Le président russe Vladimir Poutine a accusé lundi les États-Unis d'avoir «coincé» Edward Snowden en Russie tout en assurant que l'ex-consultant du renseignement américain quitterait le pays dès qu'il le pourrait.

Le jeune Américain recherché aux États-Unis pour espionnage «n'avait pas l'intention de venir chez nous, il était en transit vers d'autres pays», a déclaré le président sur des images diffusées par la télévision russe.

Le fugitif, auteur de révélations fracassantes sur la surveillance par les États-Unis des systèmes de communication dans le monde est bloqué à l'aéroport Moscou-Cheremetievo où il est arrivé le 23 juin en provenance de Hong Kong.

«Quand sa présence dans l'avion a été révélée, nos partenaires américains ont de facto bloqué la suite de son voyage. Ils ont intimidé tous les autres pays, personne ne veut plus l'accueillir, ils (les Américains) l'ont de facto coincé sur notre territoire», a poursuivi Vladimir Poutine.

«Ils nous ont fait un beau cadeau de Noël», a-t-il plaisanté.

Edward Snowden a fait part vendredi de son intention de demander l'asile politique à la Russie, en attendant de pouvoir se rendre en Amérique latine, où le Venezuela, la Bolivie et le Nicaragua se sont dits prêts à l'accueillir.

«Dès qu'il aura la possibilité d'aller ailleurs, il le fera sans aucun doute», a déclaré le président russe.

L'Américain avait déjà demandé il y a deux semaines l'asile politique à une vingtaine de pays, dont la Russie. Mais il était revenu sur sa demande auprès de Moscou après que M. Poutine eut posé comme condition que l'ancien consultant de la CIA cesse ses révélations sur le programme de surveillance électronique américain.

«Nous lui avons dit +nous avons des relations avec les États-Unis, nous ne voulons pas que vous portiez préjudice à ces relations. Il a dit non», a souligné M. Poutine.

«II a dit "je veux poursuivre mon activité, je vais me battre pour les droits de l'homme" (...) Nous avons répondu +cela se fera sans nous, nous avons d'autres combats à mener», a conclu le président russe.

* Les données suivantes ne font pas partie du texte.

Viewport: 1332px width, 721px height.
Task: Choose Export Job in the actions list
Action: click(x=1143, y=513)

La Russie était toujours dans l'attente lundi d'une demande d'asile officielle, le service des Migrations «n'a pour l'instant reçu aucun document», a déclaré une représentante de ce service, Zalina Kornilova citée par l'agence Itar-Tass.

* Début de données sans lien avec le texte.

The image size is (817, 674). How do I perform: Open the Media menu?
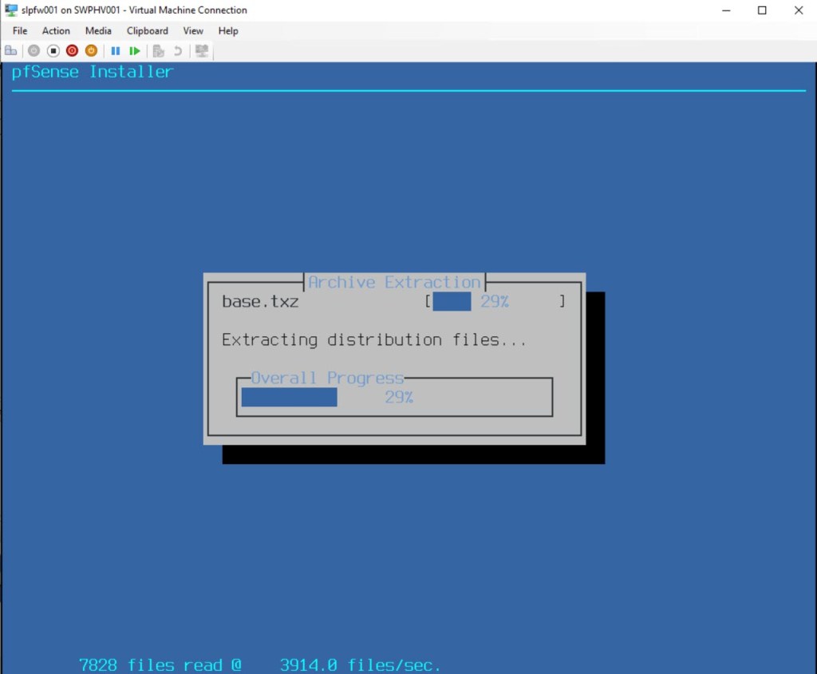98,30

Interrogé pour savoir ce que va devenir Snowden, Poutine a répondu: «Comment puis-je le savoir? C'est sa vie, son destin», a-t-il répondu.

Spécialiste des questions d'asile, la militante russe des droits de l'homme Svetlana Gannouchkina s'est interrogée lundi sur cette situation.

«Cela me paraît étrange qu'il n'y ait toujours pas de demande officielle de sa part. Tout cela commence à ressembler à quelque chose de peu sérieux», a-t-elle déclaré à l'agence Interfax.

La Russie est dans une position délicate vis-à-vis des États-Unis autour de l'affaire Snowden, Moscou ne souhaitant ni expulser l'informaticien, ni se mettre à dos Washington, a souligné l'analyste Fedor Loukianov, spécialiste de la politique extérieure russe.

«Les autorités russes (...) n'ont pas fini de regretter qu'il ne se soit pas envolé pour la Havane ou Caracas», a-t-il écrit lundi dans le quotidien Kommersant.

De son côté, Washington a multiplié les pressions pour qu'aucun État n'accueille le fugitif et qu'il soit renvoyé aux États-Unis.

Vendredi, la Maison Blanche a notamment invité la Russie à ne pas «offrir une tribune de propagande» à Edward Snowden, en l'autorisant à rester sur son territoire.

D'autant que le jeune homme détiendrait encore «une quantité énorme de documents» dont la publication éventuelle causerait encore plus de dommages aux États-Unis, selon le journaliste américain qui avait publié ses premières révélations.

Jusqu'à présent, la Russie a cependant été claire sur le fait qu'elle ne renverrait pas M. Snowden, Vladimir Poutine ayant déclaré le 1er juillet que le pays ne livrait «jamais personne».

D'autre part, l'Espagne a présenté lundi depuis La Paz ses excuses à la Bolivie pour avoir interdit temporairement son espace aérien à l'avion du président bolivien Evo Morales, soupçonné de transporter Snowden.

Le 2 juillet, la France, l'Espagne, l'Italie et le Portugal avaient temporairement interdit leur espace aérien à l'avion d'Evo Morales, de retour de Moscou, et il avait été contraint de faire escale à Vienne.